» TASK ITEM: After locating the line with "This screenshot has height=752, width=936." below, output it and each following line exactly, stopping after the line with "This screenshot has height=751, width=646.". No pictures.

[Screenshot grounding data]
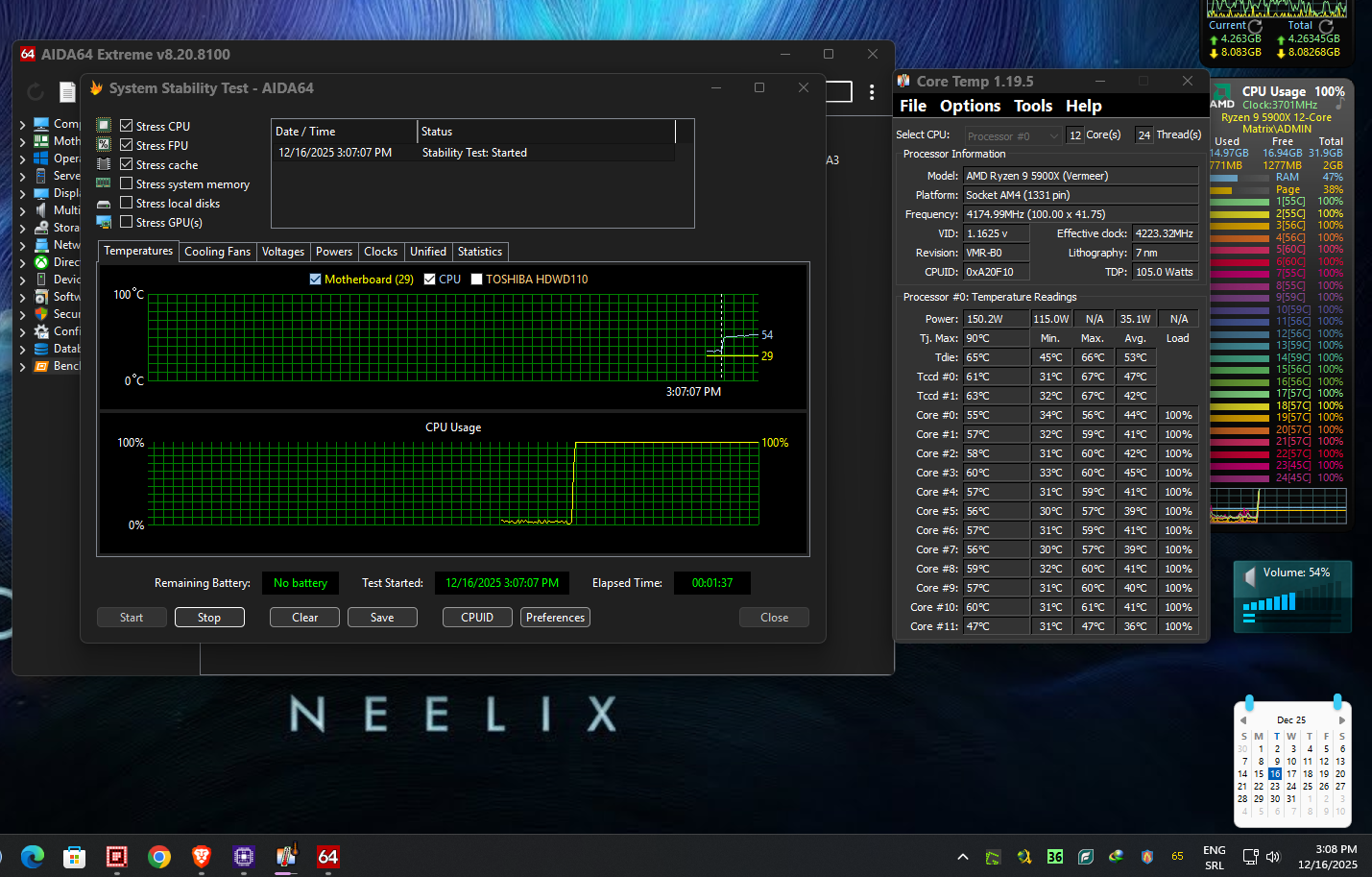
Task: Reset the Current network counter in the gadget
Action: [x=1255, y=26]
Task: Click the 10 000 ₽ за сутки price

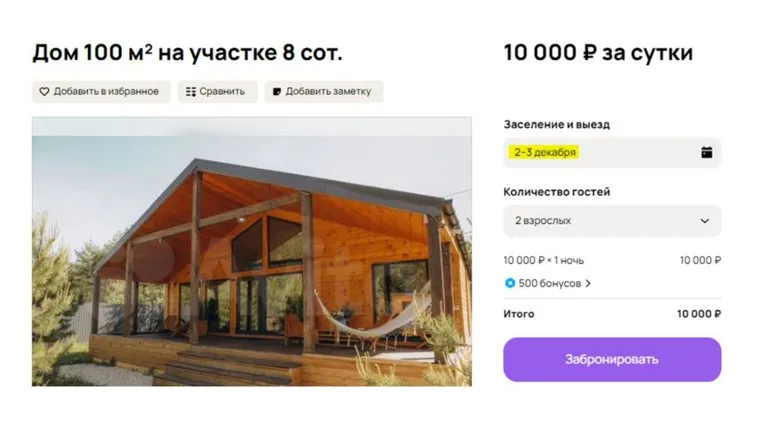Action: pos(597,52)
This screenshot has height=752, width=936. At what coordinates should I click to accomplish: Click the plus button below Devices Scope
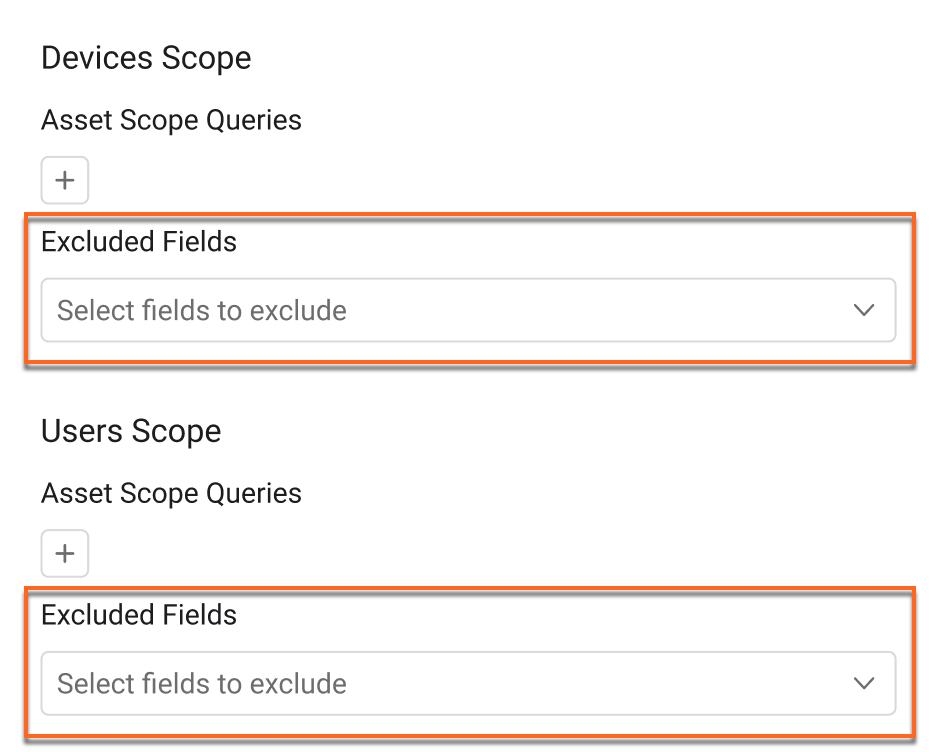tap(64, 180)
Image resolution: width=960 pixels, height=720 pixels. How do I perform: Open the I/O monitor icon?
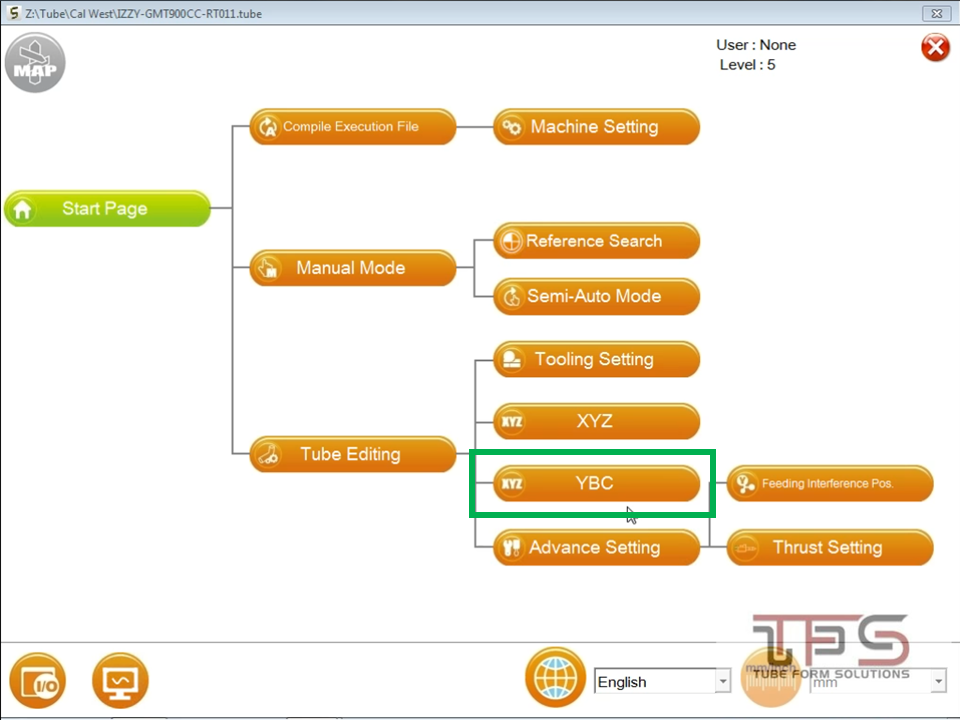point(37,682)
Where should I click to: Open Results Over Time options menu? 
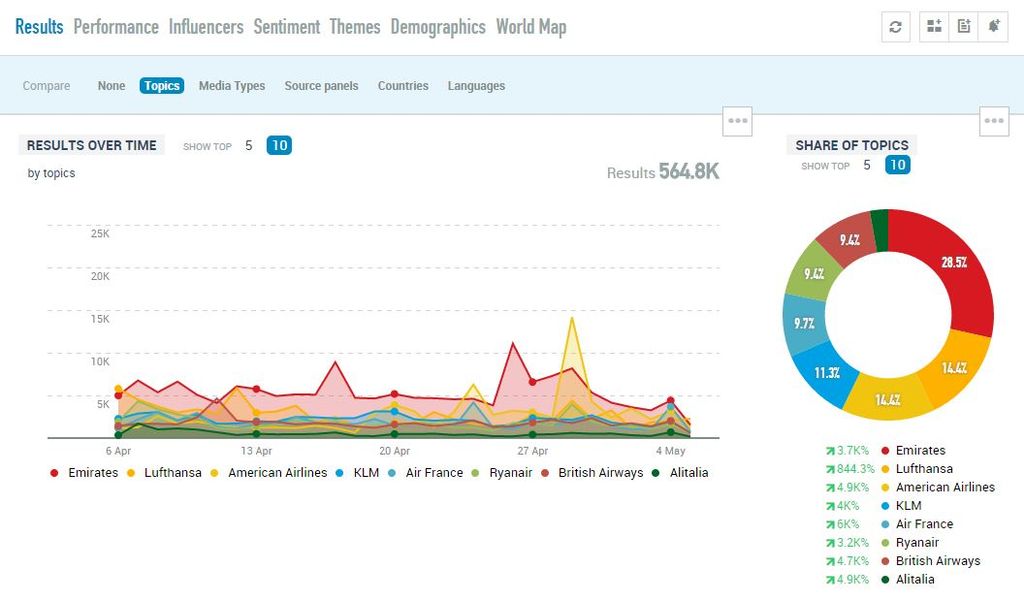(x=738, y=121)
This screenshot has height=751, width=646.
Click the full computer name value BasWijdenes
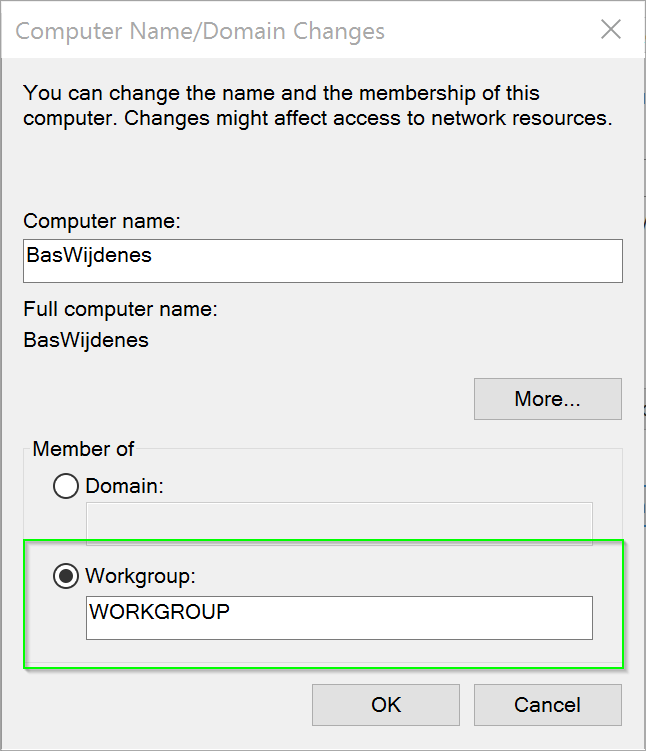click(x=86, y=340)
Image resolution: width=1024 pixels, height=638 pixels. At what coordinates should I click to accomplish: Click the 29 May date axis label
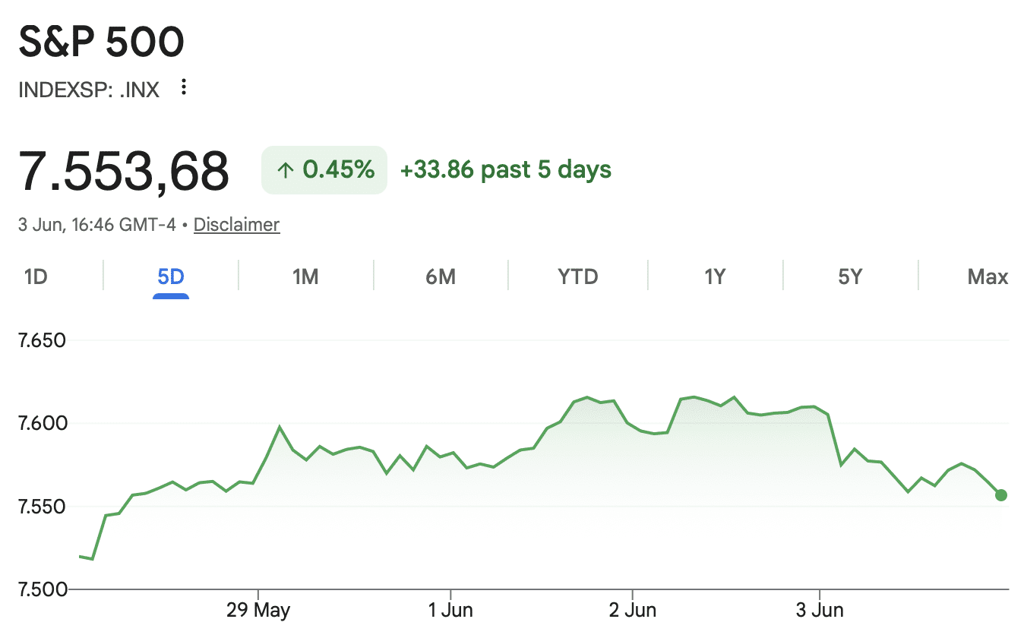[x=258, y=610]
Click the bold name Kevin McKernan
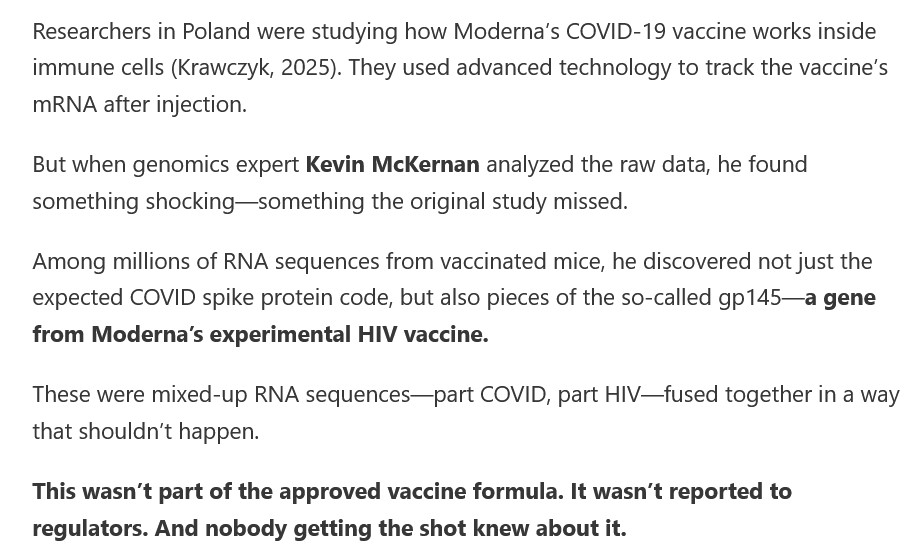922x555 pixels. click(392, 165)
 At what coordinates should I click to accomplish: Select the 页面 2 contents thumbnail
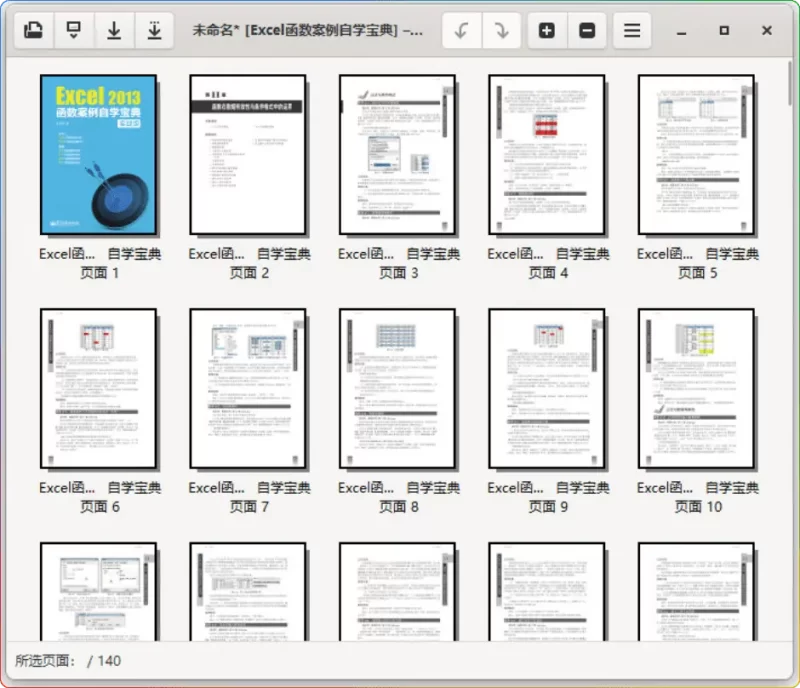pos(248,153)
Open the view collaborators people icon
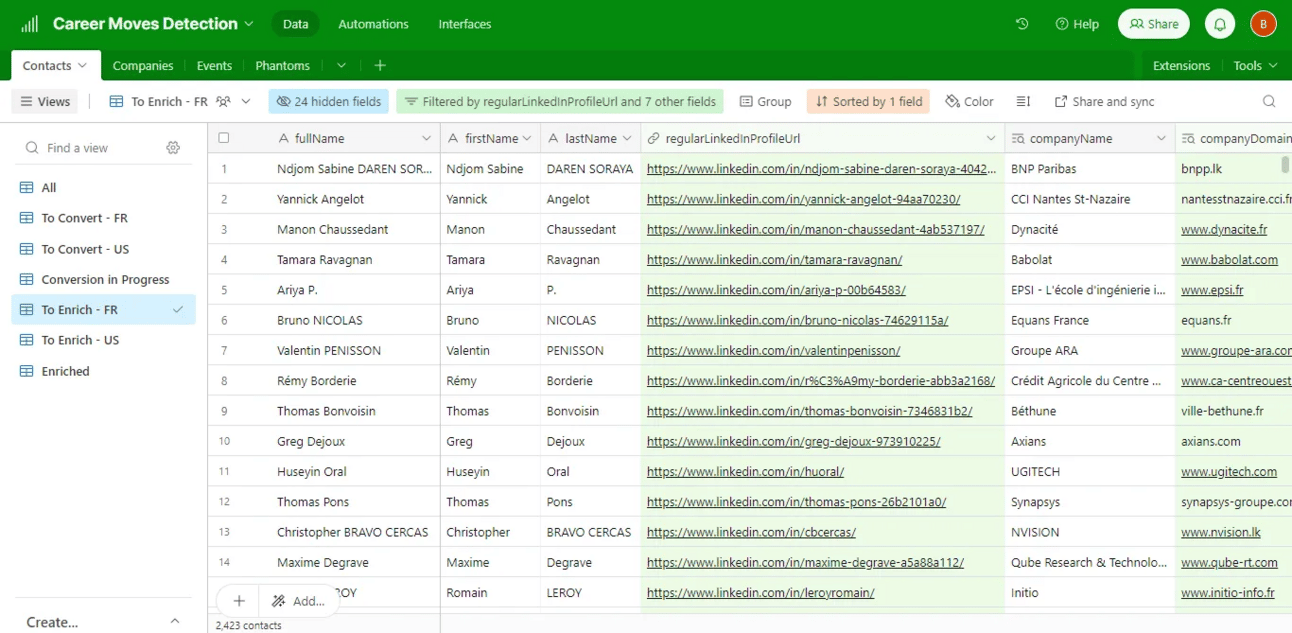The width and height of the screenshot is (1292, 633). pos(223,101)
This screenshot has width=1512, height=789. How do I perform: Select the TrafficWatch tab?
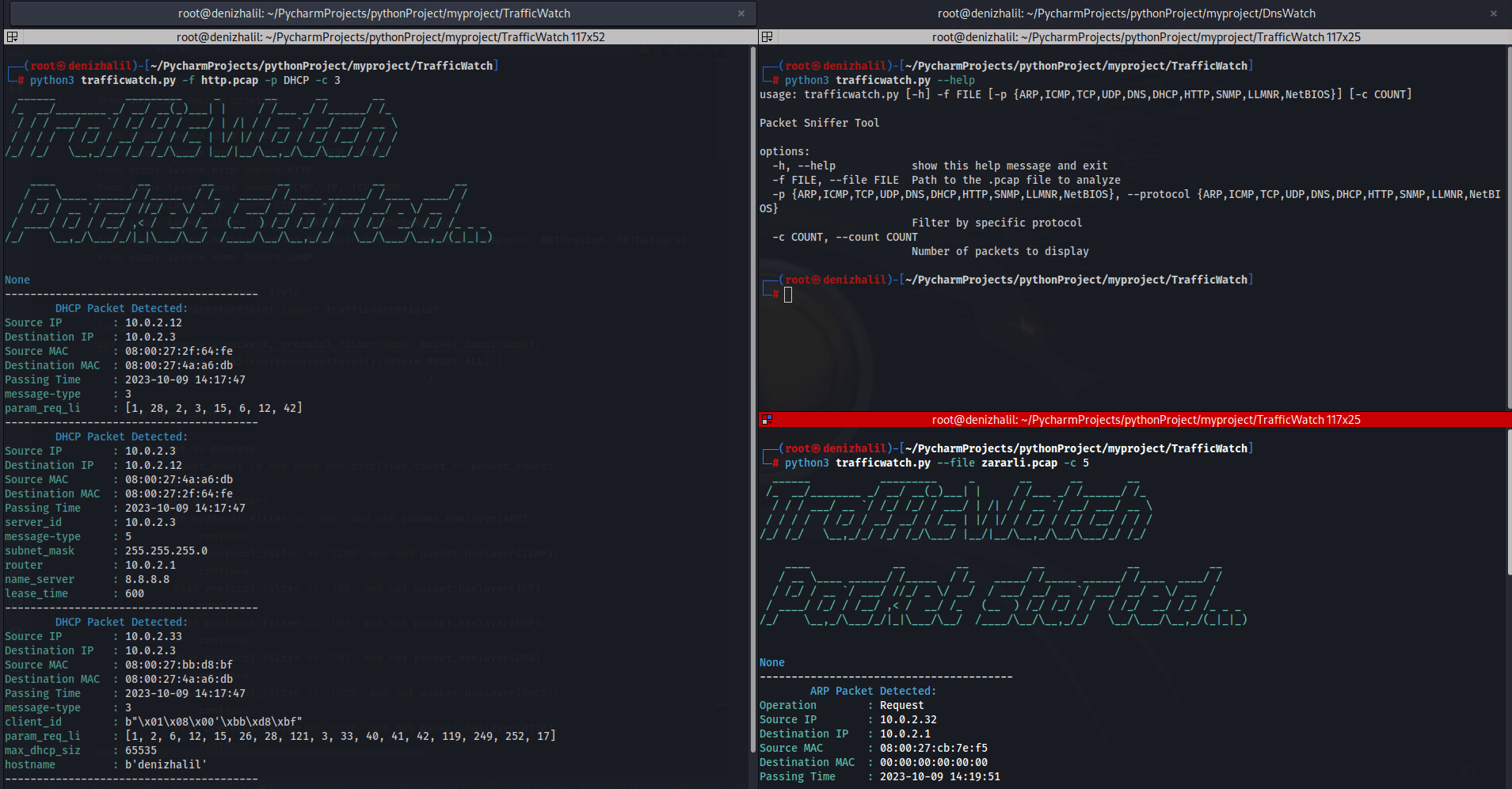pyautogui.click(x=374, y=13)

» EXERCISE ANSWER:
This screenshot has height=752, width=936. At what coordinates should I click to accomplish: Click the plus button below Devices Scope
tap(64, 180)
Image resolution: width=960 pixels, height=720 pixels. How do I perform: Open the I/O monitor icon?
point(37,682)
Where should I click to: Open Results Over Time options menu? 
(x=738, y=121)
This screenshot has height=751, width=646.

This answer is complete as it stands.